Mutations in GATA2 are associated with the autosomal dominant and sporadic monocytopenia and mycobacterial infection (MonoMAC) syndrome.
Hsu AP., Sampaio EP., Khan J., Calvo KR., Lemieux JE., Patel SY., Frucht DM., Vinh DC., Auth RD., Freeman AF., Olivier KN., Uzel G., Zerbe CS., Spalding C., Pittaluga S., Raffeld M., Kuhns DB., Ding L., Paulson ML., Marciano BE., Gea-Banacloche JC., Orange JS., Cuellar-Rodriguez J., Hickstein DD., Holland SM.

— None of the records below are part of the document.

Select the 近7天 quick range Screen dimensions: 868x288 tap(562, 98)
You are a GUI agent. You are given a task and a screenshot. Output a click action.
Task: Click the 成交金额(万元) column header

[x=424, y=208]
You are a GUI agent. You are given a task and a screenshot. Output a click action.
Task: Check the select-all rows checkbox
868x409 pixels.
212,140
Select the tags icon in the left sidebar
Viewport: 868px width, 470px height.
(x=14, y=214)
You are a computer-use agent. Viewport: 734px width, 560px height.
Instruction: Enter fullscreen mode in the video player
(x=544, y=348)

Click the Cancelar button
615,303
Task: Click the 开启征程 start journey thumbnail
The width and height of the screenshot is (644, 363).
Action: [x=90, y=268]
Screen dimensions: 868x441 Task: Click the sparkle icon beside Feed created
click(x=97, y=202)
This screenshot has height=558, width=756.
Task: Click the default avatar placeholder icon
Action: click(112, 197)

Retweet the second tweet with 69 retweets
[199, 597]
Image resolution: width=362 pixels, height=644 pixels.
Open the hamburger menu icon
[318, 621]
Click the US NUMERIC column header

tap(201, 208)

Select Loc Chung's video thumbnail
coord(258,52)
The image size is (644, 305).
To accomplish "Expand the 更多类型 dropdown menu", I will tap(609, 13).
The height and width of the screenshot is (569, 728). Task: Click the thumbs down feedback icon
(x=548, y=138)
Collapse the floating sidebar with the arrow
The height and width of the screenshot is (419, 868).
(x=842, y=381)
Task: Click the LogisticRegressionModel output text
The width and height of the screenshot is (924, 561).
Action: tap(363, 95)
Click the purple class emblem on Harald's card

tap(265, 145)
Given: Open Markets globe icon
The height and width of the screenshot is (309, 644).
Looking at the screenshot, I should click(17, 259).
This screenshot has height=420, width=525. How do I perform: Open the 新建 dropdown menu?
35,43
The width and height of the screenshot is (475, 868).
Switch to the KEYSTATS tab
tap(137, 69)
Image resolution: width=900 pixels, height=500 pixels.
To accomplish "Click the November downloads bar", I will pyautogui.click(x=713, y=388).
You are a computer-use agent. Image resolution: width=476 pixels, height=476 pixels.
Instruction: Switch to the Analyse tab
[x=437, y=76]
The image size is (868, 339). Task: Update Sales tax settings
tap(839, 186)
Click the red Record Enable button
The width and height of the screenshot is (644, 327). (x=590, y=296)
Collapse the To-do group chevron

The syndrome of monocytopenia, B-cell and NK-cell lymphopenia, and mycobacterial, fungal, and viral infections is associated with myelodysplasia, cytogenetic abnormalities, pulmonary alveolar proteinosis, and myeloid leukemias. Both autosomal dominant and sporadic cases occur. We identified 12 distinct mutations in GATA2 affecting 20 patients and relatives with this syndrome, including recurrent missense mutations affecting the zinc finger-2 domain (R398W and T354M), suggesting dominant interference of gene function. Four discrete insertion/deletion mutations leading to frame shifts and premature termination implicate haploinsufficiency as a possible mechanism of action as well. These mutations were found in hematopoietic and somatic tissues, and several were identified in families, indicating germline transmission. Thus, GATA2 joins RUNX1 and CEBPA not only as a familial leukemia gene but also as a cause of a complex congenital immunodeficiency that evolves over decades and combines predisposition to infection and myeloid malignancy.